Sreeranga Rajan of Fujitsu Laboratories of America, Neel Sundaresan of eBay and Wilco Van Ginkel of Verizon will co-chair the group, representing three companies that are no stranger to the responsibility for protecting massive amounts of data.

The BDWG is primarily devoted to defining best practices for security and privacy in big data. Its other stated goals are lofty as well: “help industry and government on adoption of best practices, establish liaisons with other organizations in order to coordinate the development of big data security and privacy standards and accelerate the adoption of novel research aimed to address security and privacy issues,” it said.

To get its arms around the beast, the group will focus in on six specific themes within which to organize their efforts. These include Big Data-scale crypto, cloud infrastructure, data analytics for security, framework and taxonomy, policy and governance, and privacy.

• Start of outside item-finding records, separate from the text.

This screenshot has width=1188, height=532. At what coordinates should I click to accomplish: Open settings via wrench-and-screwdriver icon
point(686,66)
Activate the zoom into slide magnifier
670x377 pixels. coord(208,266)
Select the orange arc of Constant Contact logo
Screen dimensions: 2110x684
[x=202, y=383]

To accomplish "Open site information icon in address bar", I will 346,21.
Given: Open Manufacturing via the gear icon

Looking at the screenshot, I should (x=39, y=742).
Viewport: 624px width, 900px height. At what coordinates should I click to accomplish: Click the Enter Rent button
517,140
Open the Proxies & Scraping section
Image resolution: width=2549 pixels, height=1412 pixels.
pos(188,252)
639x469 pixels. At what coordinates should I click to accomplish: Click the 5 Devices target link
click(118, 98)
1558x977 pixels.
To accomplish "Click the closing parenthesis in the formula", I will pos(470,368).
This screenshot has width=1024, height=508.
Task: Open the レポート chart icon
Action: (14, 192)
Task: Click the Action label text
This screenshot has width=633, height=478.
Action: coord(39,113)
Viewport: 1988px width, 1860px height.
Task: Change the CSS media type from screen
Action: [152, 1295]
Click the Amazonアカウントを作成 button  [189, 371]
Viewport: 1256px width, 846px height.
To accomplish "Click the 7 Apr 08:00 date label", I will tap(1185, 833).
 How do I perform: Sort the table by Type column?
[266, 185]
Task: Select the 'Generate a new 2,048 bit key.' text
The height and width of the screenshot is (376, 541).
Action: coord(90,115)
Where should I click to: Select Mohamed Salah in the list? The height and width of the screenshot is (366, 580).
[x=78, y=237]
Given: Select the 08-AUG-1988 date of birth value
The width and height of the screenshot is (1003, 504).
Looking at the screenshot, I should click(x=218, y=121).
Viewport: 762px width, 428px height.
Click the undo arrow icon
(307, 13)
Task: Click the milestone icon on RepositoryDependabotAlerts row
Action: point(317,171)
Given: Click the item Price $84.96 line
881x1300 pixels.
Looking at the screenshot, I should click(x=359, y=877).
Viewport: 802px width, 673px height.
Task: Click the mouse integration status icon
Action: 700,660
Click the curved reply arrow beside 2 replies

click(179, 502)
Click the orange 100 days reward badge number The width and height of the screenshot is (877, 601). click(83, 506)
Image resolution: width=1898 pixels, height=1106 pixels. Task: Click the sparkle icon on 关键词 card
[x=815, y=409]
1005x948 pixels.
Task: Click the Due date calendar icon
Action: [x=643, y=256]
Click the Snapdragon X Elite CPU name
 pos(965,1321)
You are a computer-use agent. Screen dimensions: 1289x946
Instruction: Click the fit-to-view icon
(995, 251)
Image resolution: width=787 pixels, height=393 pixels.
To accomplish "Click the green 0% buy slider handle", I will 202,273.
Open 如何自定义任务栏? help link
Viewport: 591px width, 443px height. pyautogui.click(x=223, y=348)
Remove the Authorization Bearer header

“Everyday 2.5 quintillion bytes of data are being created, resulting in a myriad number of data security and cloud-computing security concerns,” said Rajan. “By collaborating as a global community of thought leaders and researchers, we are not only looking to help the industry overcome these challenges but also to leverage new opportunities for the monitoring and detection of security threats enabled by Big Data.”

For starters, the group will create an experimental platform of test data sets from different industry verticals such as e-commerce and healthcare. It’s also working on a research report for the fall, which will identify the unique technical and organizational problems that come with addressing big data security and privacy.

From there, additional reports will tackle the issues of establishing security and privacy test beds to help strengthen security and privacy of Big Data cloud platforms, specific actionable information for Big Data security and privacy, and creating standards for Big Data security and privacy best practices.

The CSA has been busy this week, also announcing a three-tier certification initiative to provide end users with greater trust in the security measures employed by web-based and cloud application providers, along with a reduction in risk, improvement in incident recovery time and overall good information governance for the providers themselves.

“The rise of cloud as a global compute utility creates a mandate to better harmonize compliance concerns,” said Daniele Catteddu, managing director for EMEA at the CSA. “A key challenge the cloud industry faces is reassuring its customers that the service they provide is not only secure but can recover from any incidents with minimal disruption.”